All this to say that ‘The Lotland’ is famous only for being one of the few remaining question marks on the map. It is a paved wasteland so vast that its peculiar heat signature plays tricks with satellite imagery and so distant that no locality can be pinned with ownership. The terrain is unapologetically grim, such a scab on the earth that most life is instinctively repulsed. Those few that can’t help but pick at it are sure that a parking lot so massive must serve something equally immense at the center and they seek this thing, disappearing with such confidence that their boisterous mortality furthers the legend- a series of celebratory sending-offs and muted, off-screen deaths.’
There is an aspect of me that is drawn to these sorts of things- a curiosity that supersedes health. Luckily, I’ve survived long enough to recognize the tendency and to mitigate it.
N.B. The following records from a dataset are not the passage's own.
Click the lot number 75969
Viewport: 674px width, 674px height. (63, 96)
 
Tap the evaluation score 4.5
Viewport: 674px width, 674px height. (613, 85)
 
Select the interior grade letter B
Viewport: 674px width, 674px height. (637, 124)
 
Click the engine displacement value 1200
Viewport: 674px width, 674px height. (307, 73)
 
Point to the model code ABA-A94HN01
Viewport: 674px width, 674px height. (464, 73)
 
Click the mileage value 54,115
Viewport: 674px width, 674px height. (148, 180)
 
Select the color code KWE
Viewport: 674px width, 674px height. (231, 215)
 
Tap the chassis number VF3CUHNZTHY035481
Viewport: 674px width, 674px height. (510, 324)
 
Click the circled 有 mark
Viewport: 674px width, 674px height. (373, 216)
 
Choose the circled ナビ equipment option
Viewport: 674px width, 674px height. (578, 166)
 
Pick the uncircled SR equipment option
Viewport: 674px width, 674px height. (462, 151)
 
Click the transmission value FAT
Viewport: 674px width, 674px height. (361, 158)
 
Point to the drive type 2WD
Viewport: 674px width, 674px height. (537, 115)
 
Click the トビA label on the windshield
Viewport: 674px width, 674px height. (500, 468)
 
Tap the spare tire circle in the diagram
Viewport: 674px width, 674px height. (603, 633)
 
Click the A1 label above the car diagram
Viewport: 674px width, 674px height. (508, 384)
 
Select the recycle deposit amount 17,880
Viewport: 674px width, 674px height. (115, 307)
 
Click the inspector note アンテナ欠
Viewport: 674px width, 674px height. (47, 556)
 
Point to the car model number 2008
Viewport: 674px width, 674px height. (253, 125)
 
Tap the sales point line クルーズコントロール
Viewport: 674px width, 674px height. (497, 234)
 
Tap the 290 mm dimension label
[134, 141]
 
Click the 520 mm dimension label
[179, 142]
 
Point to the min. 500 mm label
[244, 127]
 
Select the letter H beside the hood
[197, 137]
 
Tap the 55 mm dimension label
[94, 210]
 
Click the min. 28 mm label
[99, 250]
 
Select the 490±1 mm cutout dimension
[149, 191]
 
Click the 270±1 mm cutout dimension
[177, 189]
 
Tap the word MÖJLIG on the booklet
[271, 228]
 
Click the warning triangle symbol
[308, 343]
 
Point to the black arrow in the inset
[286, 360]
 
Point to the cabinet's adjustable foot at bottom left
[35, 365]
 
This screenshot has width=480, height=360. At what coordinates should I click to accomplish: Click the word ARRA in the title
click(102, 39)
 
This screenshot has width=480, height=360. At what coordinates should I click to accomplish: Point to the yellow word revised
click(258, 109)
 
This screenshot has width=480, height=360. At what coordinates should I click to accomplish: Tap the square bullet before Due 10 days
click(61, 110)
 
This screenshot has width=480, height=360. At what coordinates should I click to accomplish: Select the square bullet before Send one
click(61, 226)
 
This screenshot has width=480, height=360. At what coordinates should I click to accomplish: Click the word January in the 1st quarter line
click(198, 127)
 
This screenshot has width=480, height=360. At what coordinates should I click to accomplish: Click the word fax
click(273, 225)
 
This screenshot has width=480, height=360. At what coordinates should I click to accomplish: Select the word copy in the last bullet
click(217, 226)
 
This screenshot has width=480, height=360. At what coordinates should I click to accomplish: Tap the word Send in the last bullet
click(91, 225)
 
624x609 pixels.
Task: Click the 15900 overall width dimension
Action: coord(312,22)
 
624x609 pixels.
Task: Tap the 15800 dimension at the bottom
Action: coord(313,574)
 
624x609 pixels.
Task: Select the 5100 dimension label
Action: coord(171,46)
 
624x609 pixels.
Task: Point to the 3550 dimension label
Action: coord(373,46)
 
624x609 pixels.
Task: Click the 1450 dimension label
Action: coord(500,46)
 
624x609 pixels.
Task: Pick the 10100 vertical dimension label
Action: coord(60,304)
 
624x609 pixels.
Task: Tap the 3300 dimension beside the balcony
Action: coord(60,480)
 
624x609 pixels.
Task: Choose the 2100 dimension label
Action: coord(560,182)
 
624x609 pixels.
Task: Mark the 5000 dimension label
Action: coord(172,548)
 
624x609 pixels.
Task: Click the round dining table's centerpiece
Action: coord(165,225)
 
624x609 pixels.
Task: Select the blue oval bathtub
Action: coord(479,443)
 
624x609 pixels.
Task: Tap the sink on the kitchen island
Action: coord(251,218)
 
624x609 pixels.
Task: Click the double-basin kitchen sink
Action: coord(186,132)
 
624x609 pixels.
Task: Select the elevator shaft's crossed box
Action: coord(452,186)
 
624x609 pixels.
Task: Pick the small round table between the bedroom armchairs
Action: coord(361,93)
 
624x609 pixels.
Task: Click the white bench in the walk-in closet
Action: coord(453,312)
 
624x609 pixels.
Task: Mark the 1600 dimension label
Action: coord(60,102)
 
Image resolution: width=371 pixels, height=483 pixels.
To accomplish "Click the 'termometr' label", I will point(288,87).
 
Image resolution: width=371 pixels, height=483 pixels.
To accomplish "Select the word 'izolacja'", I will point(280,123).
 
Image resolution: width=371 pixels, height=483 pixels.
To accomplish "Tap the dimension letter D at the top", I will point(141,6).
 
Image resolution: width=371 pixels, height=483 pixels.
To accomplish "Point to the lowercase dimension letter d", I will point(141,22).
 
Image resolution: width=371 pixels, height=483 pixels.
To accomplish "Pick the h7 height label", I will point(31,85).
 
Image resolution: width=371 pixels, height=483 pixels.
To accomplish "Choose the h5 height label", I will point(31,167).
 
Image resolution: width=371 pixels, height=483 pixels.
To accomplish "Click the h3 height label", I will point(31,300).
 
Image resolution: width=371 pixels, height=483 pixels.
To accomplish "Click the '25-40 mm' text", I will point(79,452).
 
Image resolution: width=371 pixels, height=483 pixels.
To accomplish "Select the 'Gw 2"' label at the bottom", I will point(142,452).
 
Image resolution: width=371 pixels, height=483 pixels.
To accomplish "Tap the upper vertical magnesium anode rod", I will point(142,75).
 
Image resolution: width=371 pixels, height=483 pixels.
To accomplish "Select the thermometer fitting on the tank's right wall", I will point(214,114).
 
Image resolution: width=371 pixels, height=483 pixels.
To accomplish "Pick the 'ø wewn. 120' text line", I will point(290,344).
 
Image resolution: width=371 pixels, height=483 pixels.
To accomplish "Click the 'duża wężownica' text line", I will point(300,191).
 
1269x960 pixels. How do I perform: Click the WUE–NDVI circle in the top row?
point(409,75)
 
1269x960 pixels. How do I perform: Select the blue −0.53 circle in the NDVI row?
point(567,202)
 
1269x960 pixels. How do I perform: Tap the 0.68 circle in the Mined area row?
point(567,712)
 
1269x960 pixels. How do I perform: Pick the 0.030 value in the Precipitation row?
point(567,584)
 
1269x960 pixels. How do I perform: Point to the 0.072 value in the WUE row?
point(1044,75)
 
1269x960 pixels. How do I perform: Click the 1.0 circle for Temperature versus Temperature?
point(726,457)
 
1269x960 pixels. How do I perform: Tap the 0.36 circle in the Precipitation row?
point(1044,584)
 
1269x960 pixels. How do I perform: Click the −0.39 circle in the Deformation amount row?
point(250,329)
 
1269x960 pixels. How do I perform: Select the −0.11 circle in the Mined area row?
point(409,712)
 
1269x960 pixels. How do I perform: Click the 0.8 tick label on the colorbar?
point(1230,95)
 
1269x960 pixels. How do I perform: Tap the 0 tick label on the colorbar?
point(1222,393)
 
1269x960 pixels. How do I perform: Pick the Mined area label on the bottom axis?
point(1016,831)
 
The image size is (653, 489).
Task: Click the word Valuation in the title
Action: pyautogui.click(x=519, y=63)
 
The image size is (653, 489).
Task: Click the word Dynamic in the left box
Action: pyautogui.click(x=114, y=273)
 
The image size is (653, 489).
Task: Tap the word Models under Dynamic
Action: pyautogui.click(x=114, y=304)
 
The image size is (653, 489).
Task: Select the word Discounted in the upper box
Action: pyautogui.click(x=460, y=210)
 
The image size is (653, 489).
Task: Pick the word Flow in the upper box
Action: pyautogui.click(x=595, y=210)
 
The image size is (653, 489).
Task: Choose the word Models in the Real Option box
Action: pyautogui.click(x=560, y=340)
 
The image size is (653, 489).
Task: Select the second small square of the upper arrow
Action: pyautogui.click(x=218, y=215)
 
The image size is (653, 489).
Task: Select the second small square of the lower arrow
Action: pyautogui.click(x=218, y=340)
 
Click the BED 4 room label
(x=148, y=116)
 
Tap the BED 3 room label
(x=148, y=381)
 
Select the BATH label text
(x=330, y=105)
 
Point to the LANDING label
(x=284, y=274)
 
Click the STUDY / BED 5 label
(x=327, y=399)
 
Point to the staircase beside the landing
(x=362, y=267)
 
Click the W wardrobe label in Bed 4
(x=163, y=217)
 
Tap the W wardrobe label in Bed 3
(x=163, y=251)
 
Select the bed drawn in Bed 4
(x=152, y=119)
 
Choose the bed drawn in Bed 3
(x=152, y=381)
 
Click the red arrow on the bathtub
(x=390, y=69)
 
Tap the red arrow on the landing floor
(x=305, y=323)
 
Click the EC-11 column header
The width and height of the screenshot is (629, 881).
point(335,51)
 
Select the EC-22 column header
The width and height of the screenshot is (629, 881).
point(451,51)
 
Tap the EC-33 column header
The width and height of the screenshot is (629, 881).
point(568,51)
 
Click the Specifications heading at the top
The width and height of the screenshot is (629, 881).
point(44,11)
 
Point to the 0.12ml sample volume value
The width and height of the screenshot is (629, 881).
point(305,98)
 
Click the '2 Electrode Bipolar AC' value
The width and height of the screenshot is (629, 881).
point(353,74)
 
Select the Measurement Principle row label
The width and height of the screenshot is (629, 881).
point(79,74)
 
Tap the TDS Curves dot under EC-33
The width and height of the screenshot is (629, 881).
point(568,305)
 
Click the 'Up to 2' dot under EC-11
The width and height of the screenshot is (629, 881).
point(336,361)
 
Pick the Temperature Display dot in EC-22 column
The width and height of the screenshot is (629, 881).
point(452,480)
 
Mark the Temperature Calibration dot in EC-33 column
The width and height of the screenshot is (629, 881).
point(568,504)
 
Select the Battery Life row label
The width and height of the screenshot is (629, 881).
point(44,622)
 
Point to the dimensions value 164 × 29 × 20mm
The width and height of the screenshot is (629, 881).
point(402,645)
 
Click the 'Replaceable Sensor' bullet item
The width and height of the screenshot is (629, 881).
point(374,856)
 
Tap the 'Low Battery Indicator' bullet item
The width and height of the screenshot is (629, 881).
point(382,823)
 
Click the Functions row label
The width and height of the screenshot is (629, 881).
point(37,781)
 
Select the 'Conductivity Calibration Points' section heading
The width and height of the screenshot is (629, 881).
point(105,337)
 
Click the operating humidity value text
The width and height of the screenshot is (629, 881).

Perhaps unluckily, the mitigation has taken the form of walking up to a theoretical point-of-no-return rather than crossing it entirely and so, in approaching ‘The Lotland,’ I am constantly performing the subtle calculations of the impoverished traveler, checking and re-checking mileage and gas and water and food, considering, even, the slope leading toward my destination and how it will make coasting out impossible. All this tedious worry to avoid what is abundantly clear: the safest course of action is to avoid the wasteland entirely.
I park at the turnoff and make a few final notes. I chalk the gas gauge, erect a small flag from sticks and a bright orange cap I picked out from a gas station discount bin. I set off into ‘The Lotland’ and immediately understand why a person might lose themselves here: freedom.
The stretch of interstate previous to ‘The Lotland’ is a single straight shot, the landscape a repeating cartoon backdrop and the sky an unbroken blue. The interstate system as a whole is a series of relatively straight lines and, given a fixed destination, the choices one makes there are mostly arbitrary – there is, at most, the short way, the scenic way, and sometimes the detour. Arguably, ‘The Lotland’ presents two choices: inward or outward but, in practice, the choices are endless.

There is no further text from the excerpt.